Grocery store etiquette…


Writing that book will wait another day. Instead, I am going to the grocery store.

I’m spending a lot more time at the grocery store now that I’m home with my kids. Car-seat baby rides up front, blocking my view of the child who is riding at the back of the cart as well as all food and other shoppers that will inevitably be run over if they are not paying attention, because one of us really should be.

It seems only fair that I run over your open toed shoes because the next aisle over, you’ll pay me back by sticking your chicken fingers (not the food) in and around my baby’s mouth….coochie, coochie coo.

I am the woman with the bum wheel, thankful that my kids have learned the answer is always “no” to anything they ask for and therefore are not the kids screaming, kicking and throwing fits in every aisle of the store.

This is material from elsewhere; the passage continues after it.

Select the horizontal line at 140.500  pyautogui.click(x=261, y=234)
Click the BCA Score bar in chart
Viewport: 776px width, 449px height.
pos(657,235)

Unloading at the check-out—I really can’t emphasize this enough. When checking out, please push your cart down the side of the narrow lane towards the exit. DON’T STAND BEHIND IT TO UNLOAD. Standing behind your cart while unloading causes a huge back-up of frustrated shoppers, knowing that two or three more carts could avoid blocking the store if YOU would push your cart ahead and unload it sideways.

Don’t read the trashy magazines. It makes you look uninformed and cheap. You are the reason our society is obsessed with celebrities and cause personal and physical injury to the stars to ensure their baby’s pictures make it onto the cover.

Do take a course on how to insert your quarter into the cart or you will dislocate your shoulder trying to yank two of them apart.

DON’T ASK THE 16 year old working the till “Which do you recommend?” while handing her two containers of ricotta cheese. These individuals are paid to memorize thousands of codes, most CFO’s couldn’t remember (for $12/hour). They are not your personal cheese sommelier.

Don’t shop on weekends. Quit your job if you have to, the time it saves you alone is worth it.

Don’t attempt to purchase or return large water jugs. Sell your cooler and install a water system on your tap. The process of having someone over-ride your purchase is time consuming, confusing and you end up either $20 ahead or $50 in the metaphorical watering hole. Also, when you are the person involved in the jug exchange, nobody wants to be in your line because the wait for a manager to come over and slap a series of random buttons on the register before you can proceed is exhausting.

Your choices tell me a lot about the person you are;

Cans of beans, mac and cheese by the case, you are a bachelor

Seventeen cans of tuna, you probably live with too many cats

Nothing but chips and chocolate, your husband is in for a rough weekend

Lucky Charms cereal, you haven’t read a health related magazine, book or newspaper in over 30 years

An absence of any produce, you are a student

Two large jugs of bleach, you are a serial killer off to clean up the crime scene

“Mamma? Are you thinking what I’m thinking?”


“We should mix our paints together when we get home!”

(Not even close)

If kids are experts at pointing out the obvious, why don’t they say things like, “Wow, that woman with the smart outfit, $300 jeans and fabulous hair-cut sure looks well put together today.” Instead, they opt to shout as we select our yogurt, “Mommy, that lady only has two teeth on the outside and none in the middle!!!”  As if the woman, the other shoppers and the store clerks weren’t already aware.

Or “Mommy, are you chewing gum because your breath smells gross?”